In our previous post, we featured part one of a Q&A with Patrick D. Smith, the Manager of Technology Development, Polar Research Support at the NSF, who discussed a recent RFI for COMSATCOM services for the Antarctic McMurdo Station, the importance of McMurdo and why the station’s location makes it essential in weather forecasting and other important missions.
In part two of our conversation, Mr. Smith discusses the challenges that this advantageous location in the Antarctic creates for the delivery of COMSATCOM, why the agency is still interested in COMSATCOM despite these challenges and the schedule for getting increased bandwidth and a new satellite earth station operational in McMurdo.
Here is what Mr. Smith had to say:
GovSat Report: What challenges does the Antarctic location create for SATCOM from McMurdo?
Mr. Smith: The advantage of McMurdo from its extreme high southern latitude causes a significant disadvantage in terms of viewing geosynchronous (GEO) communications satellites.
A GEO satellite in an orbital slot directly due north of McMurdo appears only 3.5° above the McMurdo horizon. Any local terrain, such as hills or mountains, can easily block the view of the sky. McMurdo happens to be located on the southern tip of a small peninsula of Ross Island, which has as its dominant feature a 13,000 ft. active volcanic mountain – Mt. Erebus – in its center.
McMurdo’s northern sky is blocked by this feature and by smaller extinct volcanic cinder cone hills immediately surrounding McMurdo. This limits the portion of the sky that is occupied by GEO satellites – the “GEO arc.” The original McMurdo earth station was located at Black Island, some 20 miles south of McMurdo, to allow for line of sight clearance of Mt. Erebus to the only viable GEO communications satellites at the time (circa 1985).
An additional challenge comes from the fact that the GEO arc in view by McMurdo is that of the Pacific Ocean Region. Due to the large expanse of open ocean without land masses, the preponderance of commercial GEO satellite service that is available is typically directed for East-West service between North America and the Asia-Pacific, with some degree of regional/spot coverage for the scattered Pacific Islands.
Service to Australia and New Zealand typically is regional in nature and without satellite beam footprints extending to McMurdo’s latitude. Largely, McMurdo can only depend on the international satellite operators who provide global beams (C-Band), which are few and highly subscribed. Thus, McMurdo has a tenuous foothold on GEO satellite communications.
GovSat Report: In light of these challenges, why is the NSF still looking at COMSATCOM services for connecting McMurdo?
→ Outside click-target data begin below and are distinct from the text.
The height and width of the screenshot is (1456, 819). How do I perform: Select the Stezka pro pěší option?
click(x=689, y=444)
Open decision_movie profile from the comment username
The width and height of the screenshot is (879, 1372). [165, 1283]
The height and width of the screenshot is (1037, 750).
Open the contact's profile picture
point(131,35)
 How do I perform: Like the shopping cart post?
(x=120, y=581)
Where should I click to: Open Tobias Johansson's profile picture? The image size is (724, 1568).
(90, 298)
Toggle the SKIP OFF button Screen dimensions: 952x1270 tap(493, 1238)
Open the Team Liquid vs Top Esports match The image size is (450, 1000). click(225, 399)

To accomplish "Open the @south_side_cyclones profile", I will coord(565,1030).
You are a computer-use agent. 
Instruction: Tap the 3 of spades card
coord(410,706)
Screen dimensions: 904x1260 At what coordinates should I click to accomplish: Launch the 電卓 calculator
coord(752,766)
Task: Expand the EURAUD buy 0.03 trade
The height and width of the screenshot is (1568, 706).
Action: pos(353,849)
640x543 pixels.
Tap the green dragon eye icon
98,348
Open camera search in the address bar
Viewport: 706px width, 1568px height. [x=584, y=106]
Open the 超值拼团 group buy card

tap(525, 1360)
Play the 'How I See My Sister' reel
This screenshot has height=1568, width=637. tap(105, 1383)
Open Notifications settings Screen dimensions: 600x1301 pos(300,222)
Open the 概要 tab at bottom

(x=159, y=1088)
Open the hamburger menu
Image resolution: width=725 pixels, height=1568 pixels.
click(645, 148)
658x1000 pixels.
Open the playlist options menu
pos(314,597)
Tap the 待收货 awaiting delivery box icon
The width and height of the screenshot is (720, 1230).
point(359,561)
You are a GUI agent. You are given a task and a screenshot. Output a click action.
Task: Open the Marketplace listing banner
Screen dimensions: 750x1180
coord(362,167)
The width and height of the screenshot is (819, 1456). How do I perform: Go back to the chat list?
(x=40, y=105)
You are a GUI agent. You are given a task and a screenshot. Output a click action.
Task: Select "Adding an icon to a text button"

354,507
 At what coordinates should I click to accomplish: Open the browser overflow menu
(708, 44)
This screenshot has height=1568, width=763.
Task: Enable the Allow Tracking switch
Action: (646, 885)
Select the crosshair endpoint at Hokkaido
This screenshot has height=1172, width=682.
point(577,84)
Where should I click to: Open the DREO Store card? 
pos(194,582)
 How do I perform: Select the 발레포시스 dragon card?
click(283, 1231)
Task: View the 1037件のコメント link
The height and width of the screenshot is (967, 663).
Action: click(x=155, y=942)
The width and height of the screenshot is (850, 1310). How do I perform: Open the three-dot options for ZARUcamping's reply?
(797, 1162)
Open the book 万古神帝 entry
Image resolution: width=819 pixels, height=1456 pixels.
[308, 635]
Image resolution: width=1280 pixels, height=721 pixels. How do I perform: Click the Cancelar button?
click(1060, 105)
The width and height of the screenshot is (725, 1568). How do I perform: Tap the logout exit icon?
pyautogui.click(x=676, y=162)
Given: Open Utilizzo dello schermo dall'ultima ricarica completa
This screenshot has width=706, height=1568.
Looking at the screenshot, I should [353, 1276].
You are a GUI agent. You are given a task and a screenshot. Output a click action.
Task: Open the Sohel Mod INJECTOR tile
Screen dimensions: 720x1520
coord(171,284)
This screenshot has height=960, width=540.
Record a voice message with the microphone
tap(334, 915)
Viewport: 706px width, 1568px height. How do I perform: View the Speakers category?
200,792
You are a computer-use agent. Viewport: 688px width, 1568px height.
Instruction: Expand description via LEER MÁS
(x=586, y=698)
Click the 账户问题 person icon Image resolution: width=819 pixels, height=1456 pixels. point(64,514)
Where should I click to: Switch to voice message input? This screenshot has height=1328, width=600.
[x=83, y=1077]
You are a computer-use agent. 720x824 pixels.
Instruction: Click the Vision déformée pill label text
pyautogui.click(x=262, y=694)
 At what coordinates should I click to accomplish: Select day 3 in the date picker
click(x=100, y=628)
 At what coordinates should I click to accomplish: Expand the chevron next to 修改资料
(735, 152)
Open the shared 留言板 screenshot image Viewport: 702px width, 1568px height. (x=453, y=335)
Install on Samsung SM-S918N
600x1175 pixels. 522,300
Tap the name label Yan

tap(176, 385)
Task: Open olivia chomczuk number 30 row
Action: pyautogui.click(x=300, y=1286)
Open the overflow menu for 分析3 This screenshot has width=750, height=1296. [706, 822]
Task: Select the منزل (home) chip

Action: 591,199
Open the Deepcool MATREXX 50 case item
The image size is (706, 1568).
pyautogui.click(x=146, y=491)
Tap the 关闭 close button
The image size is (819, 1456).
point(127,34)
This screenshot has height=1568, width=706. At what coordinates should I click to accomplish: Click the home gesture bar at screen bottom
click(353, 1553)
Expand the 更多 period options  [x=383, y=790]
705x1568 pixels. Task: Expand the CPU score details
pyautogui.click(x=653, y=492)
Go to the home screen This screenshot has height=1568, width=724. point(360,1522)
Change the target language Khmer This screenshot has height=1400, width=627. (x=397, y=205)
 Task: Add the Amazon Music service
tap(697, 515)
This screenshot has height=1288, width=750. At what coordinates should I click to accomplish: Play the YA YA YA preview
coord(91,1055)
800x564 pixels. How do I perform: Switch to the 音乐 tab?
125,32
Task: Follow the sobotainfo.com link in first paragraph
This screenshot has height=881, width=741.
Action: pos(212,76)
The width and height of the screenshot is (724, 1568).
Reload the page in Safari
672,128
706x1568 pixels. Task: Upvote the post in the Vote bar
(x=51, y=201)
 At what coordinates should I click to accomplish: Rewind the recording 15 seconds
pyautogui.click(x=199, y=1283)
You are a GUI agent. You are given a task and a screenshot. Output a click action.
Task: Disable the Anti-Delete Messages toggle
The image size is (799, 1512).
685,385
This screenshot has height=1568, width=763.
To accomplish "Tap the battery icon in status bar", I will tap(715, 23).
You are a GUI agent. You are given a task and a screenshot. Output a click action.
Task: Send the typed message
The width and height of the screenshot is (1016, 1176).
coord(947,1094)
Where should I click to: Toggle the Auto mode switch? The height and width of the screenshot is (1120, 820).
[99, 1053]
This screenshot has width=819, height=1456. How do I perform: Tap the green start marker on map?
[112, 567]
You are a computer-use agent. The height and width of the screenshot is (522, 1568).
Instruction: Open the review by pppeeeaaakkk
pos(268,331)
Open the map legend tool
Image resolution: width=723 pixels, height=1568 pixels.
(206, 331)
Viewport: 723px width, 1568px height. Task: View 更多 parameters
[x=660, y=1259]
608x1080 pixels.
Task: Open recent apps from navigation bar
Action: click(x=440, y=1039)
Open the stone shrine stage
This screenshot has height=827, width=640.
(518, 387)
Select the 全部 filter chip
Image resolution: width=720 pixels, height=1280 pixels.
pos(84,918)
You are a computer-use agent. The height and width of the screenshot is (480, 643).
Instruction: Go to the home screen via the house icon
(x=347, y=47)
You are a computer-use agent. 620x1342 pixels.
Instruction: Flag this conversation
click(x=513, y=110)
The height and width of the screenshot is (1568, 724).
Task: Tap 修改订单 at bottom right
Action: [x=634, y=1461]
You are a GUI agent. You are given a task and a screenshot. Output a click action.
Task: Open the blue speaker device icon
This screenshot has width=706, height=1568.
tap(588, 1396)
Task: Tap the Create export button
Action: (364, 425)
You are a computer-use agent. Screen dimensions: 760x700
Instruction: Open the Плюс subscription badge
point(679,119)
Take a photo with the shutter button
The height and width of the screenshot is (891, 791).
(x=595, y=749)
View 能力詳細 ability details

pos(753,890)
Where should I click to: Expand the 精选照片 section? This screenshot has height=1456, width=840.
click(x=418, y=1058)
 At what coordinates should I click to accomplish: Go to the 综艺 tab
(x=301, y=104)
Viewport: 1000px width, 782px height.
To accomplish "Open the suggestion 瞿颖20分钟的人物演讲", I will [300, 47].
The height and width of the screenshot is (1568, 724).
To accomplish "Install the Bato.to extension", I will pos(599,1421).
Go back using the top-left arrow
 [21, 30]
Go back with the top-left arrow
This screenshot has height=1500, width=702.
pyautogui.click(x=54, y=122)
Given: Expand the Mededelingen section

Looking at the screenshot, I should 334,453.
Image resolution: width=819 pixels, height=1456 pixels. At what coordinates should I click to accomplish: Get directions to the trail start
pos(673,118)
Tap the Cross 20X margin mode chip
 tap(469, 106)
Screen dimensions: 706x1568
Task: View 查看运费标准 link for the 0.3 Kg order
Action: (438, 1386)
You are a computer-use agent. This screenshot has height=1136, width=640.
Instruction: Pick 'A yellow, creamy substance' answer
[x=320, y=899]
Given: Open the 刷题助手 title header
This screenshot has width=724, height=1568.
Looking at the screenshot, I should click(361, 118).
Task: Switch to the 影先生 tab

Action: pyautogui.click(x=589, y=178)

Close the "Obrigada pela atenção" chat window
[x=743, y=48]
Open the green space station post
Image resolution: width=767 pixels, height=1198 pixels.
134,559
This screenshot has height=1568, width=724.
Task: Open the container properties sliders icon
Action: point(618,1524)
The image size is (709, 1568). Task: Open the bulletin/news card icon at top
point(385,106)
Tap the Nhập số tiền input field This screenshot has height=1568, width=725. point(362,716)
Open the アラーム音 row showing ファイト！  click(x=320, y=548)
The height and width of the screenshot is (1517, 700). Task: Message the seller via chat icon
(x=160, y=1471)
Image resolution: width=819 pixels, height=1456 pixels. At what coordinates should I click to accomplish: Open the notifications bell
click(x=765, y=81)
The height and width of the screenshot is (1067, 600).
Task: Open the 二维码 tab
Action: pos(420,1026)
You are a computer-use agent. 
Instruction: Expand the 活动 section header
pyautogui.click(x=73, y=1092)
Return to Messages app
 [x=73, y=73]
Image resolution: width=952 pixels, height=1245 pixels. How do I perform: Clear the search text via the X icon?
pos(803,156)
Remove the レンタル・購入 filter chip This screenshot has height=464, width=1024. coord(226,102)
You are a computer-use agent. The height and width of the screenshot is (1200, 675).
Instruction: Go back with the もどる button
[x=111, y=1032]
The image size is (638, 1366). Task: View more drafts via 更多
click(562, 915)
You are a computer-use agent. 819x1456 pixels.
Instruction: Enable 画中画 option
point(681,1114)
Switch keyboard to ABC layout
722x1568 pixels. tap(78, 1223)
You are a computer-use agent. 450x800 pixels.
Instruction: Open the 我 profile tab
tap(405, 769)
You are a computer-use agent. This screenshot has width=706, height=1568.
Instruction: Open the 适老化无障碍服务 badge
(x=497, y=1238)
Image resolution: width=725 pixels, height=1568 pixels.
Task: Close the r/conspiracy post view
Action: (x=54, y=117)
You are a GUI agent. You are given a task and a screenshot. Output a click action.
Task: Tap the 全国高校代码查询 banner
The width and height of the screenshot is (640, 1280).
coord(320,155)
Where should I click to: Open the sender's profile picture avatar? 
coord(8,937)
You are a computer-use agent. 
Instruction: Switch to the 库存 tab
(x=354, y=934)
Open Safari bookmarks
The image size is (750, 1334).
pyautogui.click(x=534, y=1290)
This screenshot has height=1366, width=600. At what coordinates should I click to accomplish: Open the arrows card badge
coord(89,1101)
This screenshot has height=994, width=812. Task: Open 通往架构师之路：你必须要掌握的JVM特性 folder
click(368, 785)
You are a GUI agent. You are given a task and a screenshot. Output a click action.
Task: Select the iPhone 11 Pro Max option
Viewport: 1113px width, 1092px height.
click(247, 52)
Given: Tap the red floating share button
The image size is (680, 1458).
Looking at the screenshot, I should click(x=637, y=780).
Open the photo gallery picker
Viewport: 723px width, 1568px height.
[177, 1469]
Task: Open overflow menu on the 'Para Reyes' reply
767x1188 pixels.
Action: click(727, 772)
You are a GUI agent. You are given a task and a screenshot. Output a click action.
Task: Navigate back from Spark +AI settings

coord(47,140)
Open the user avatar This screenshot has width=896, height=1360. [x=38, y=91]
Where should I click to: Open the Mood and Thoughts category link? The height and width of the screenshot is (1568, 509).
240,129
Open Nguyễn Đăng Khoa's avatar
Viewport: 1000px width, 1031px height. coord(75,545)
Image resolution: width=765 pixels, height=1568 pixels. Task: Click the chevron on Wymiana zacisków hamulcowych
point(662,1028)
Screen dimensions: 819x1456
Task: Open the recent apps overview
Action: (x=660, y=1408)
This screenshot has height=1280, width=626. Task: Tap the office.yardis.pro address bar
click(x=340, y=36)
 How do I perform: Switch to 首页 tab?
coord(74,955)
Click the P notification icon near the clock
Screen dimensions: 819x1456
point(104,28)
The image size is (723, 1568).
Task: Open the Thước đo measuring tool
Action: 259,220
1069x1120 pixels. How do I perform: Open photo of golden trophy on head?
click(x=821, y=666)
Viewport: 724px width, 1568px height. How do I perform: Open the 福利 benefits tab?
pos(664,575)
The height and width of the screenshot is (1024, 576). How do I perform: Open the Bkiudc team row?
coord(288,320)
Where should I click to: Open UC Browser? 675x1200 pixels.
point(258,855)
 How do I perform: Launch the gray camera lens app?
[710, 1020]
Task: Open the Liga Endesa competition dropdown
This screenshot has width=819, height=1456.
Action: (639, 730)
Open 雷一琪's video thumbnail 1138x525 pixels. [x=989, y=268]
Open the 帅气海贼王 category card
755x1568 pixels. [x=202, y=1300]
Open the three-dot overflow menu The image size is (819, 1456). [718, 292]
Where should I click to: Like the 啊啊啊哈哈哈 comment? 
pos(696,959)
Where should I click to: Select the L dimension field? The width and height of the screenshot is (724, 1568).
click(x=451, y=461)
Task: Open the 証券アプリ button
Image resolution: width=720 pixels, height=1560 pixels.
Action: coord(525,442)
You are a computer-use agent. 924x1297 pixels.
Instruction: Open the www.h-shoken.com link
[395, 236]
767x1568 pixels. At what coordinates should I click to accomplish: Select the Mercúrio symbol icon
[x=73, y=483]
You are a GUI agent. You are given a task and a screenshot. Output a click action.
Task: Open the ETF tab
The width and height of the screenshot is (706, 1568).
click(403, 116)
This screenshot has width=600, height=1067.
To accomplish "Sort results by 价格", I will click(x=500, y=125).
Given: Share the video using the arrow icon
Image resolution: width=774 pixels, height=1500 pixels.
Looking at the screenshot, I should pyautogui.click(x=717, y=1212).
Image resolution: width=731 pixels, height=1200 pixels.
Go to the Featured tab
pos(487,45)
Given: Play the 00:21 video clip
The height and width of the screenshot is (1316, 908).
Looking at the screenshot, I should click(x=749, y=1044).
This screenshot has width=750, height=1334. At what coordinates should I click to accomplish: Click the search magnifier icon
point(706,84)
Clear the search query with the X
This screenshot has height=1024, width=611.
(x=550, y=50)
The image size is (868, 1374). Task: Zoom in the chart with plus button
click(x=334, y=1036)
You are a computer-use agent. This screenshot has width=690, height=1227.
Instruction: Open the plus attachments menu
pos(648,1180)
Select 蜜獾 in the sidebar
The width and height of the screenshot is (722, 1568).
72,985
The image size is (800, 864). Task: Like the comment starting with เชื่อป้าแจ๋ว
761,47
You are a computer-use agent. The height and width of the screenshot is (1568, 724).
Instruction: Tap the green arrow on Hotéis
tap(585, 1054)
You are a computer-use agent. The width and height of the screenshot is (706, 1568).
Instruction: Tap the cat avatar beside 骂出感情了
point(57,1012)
Mr. Smith: The evolution in the NSF and tenant agency demand for increased satellite communications capability is coincident with changes in the Pacific Region service plans of the regional and international operators. More opportunities are opening for occupied orbital slots within the limited clear view available to McMurdo. This allows the NSF to avoid the recourse of continued use of the Black Island Telecommunications Facility.
Also, satellite operators are formulating plans for future deployments in the region and are considering the introduction of new technologies – such as high throughput satellites – that could have substantial cost and performance benefits for NSF and its partners.
GovSat Report: Industry response to the RFI ended on May 6, 2015. What is the timeline for the NSF to get this new system and equipment installed and operational?
Mr. Smith: The exact schedule is still under formulation. The range in “need dates” is roughly Q1 of 2021 to Q1 of 2023. However, capacity could be utilized with an earlier start date.
One pacing item in the schedule currently envisioned is that of the construction and commissioning sequence needed for a newly-constructed satellite earth station immediately adjacent to McMurdo Station. McMurdo is serviced by an annual cargo ship for resupply and the transport of “big/heavy things,” such as the antenna, shelter, foundation, radome, and other equipment that will be needed for a new satellite communications earth station.
Timing has to coincide with the cargo receipt window for loading the cargo vessel in California for its annual arrival. Missing a deadline by a month would mean a year slip in schedule.
A typical Antarctic project of this nature would nominally allow for a three year duration –year one for planning and design, year two for acquisition and logistics transport, and year three for construction and commissioning. The NSF intends to continue work on schedule refinement based on the responses received to the RFI.